Pipeline Developer Guide


To deploy a bioinformatic pipeline in SP3,

  1. Pipeline code has to be version controlled in a Git repo (github, gitlab or gitea etc.).

  2. Pipeline is written in Nextflow, calling scripting language like shell, python or R etc.

  3. Pipeline has a container with all 3rd party dependencies using either docker or singularity.

A sample of such pipeline is here.

Nextflow Checklist

  • Have an input directory as a parameter (e.g. –input_dir)

  • Have an output directory as a parameter (e.g. –output_dir)

  • Have a file pattern for the input files (e.g. –readpat)

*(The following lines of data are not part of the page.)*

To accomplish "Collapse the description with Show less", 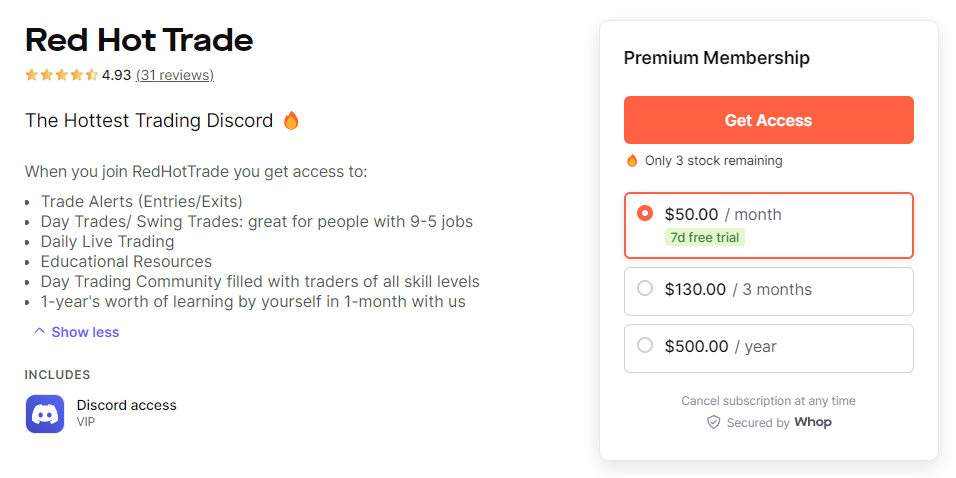I will (85, 332).
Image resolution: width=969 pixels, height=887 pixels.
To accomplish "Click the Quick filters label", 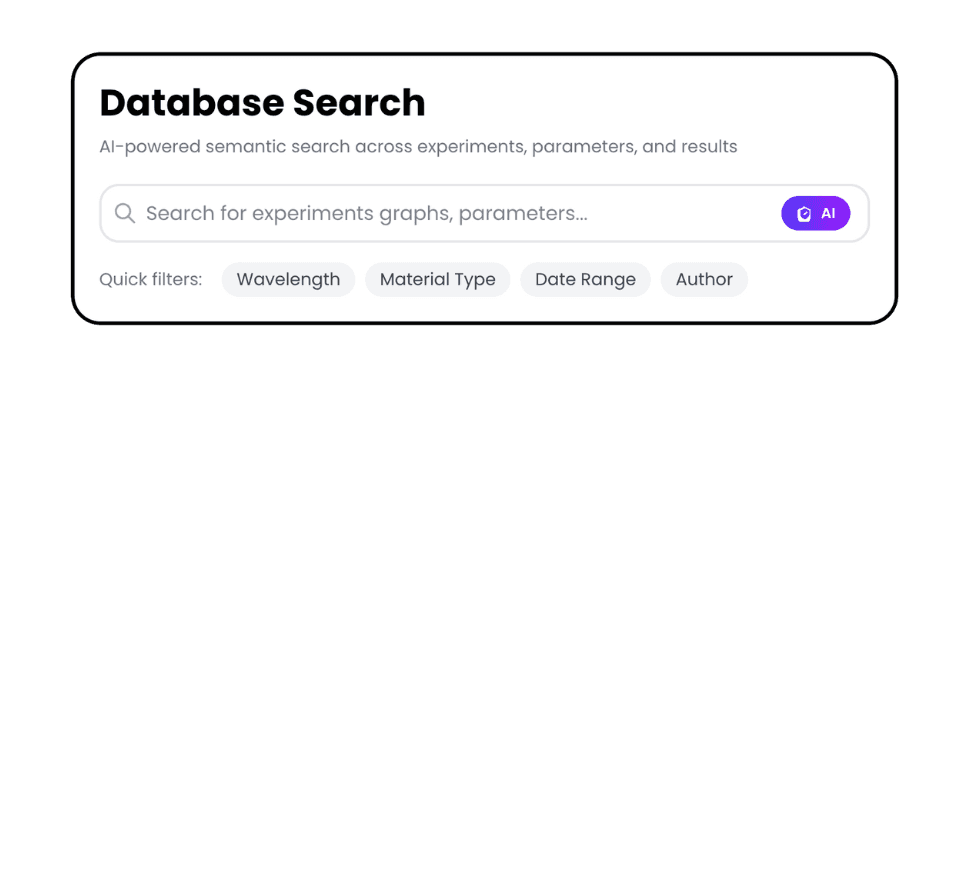I will 150,280.
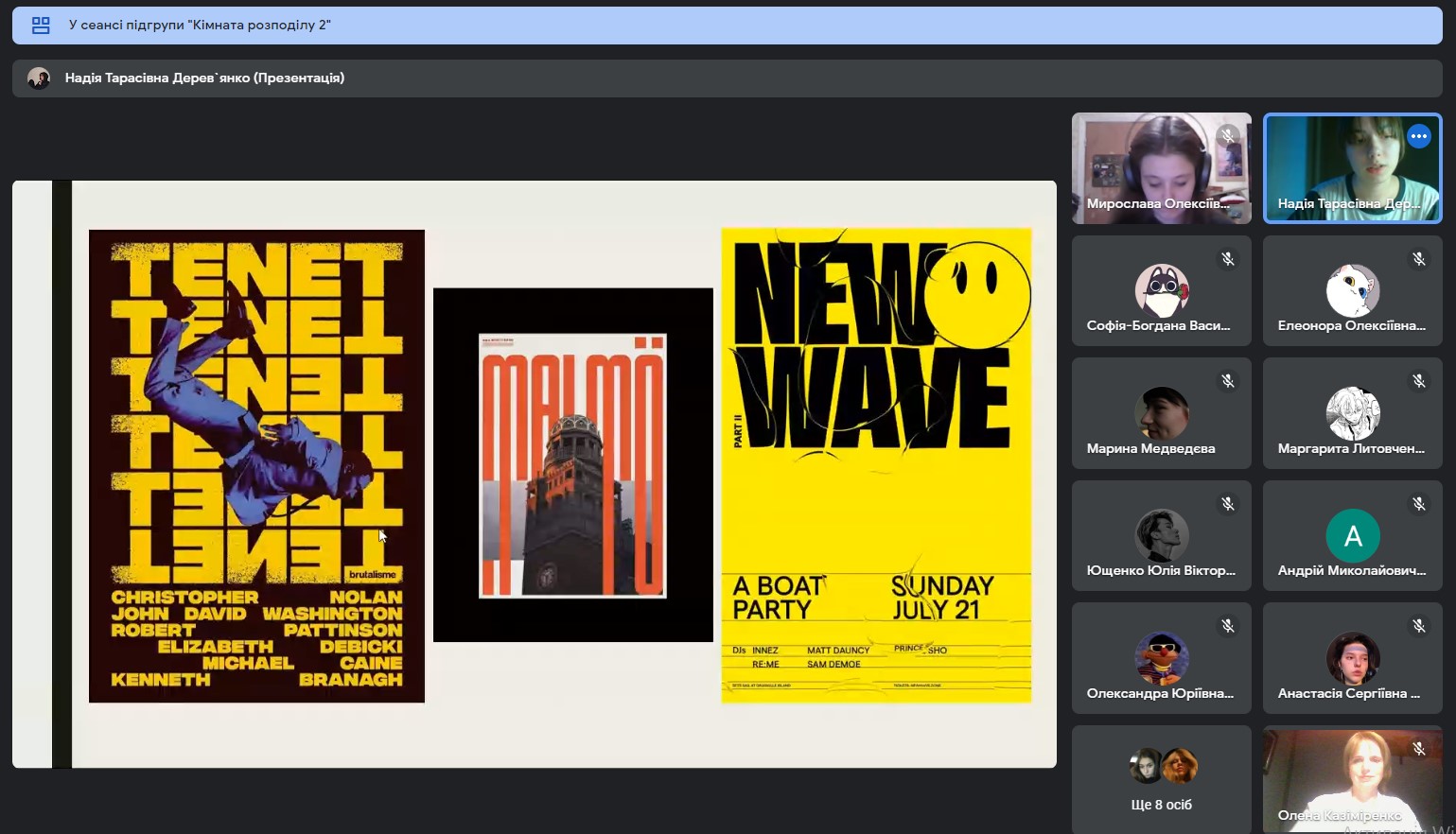Click muted mic icon on Елеонора's tile
The width and height of the screenshot is (1456, 834).
[x=1418, y=259]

  • Have different profiles for different environment in nextflow.config

  • Have output data explicitly in output channel, do not use *.*

  • Have publishDir in process to explicitly claim final output files

  • Have tag to identify individual sample identifier

  • Have memory usage set for process that has high memory usage, e.g. memory ‘10 G’ for centrifuge

Nextflow Do NOT

  • Do Not write to input directory

  • Do Not write to reference/database directory

  • Do Not write to /tmp, use scratch true instead

  • Do Not write anywhere except nextflow work directory

  • Do Not change work directory

  • Do Not access files outside of channel except reference files

  • Do Not create files outside of channel

  • Do Not have a list of scripts in one process if they do not have to run together.

Docker Checklist

  • Have a folder called Docker for Docker build context, including Docker file and files that needed to be copied into Docker.

  • Build FROM an official and small size image

  • Have LABEL with version, description, maintainer, dockerhub link etc.

  • Split RUN command in lines for better readability

  • Use WORKDIR instead of profiferating instructions like RUN cd && do-something-

Best Docker Practice can be found at Docker Docs.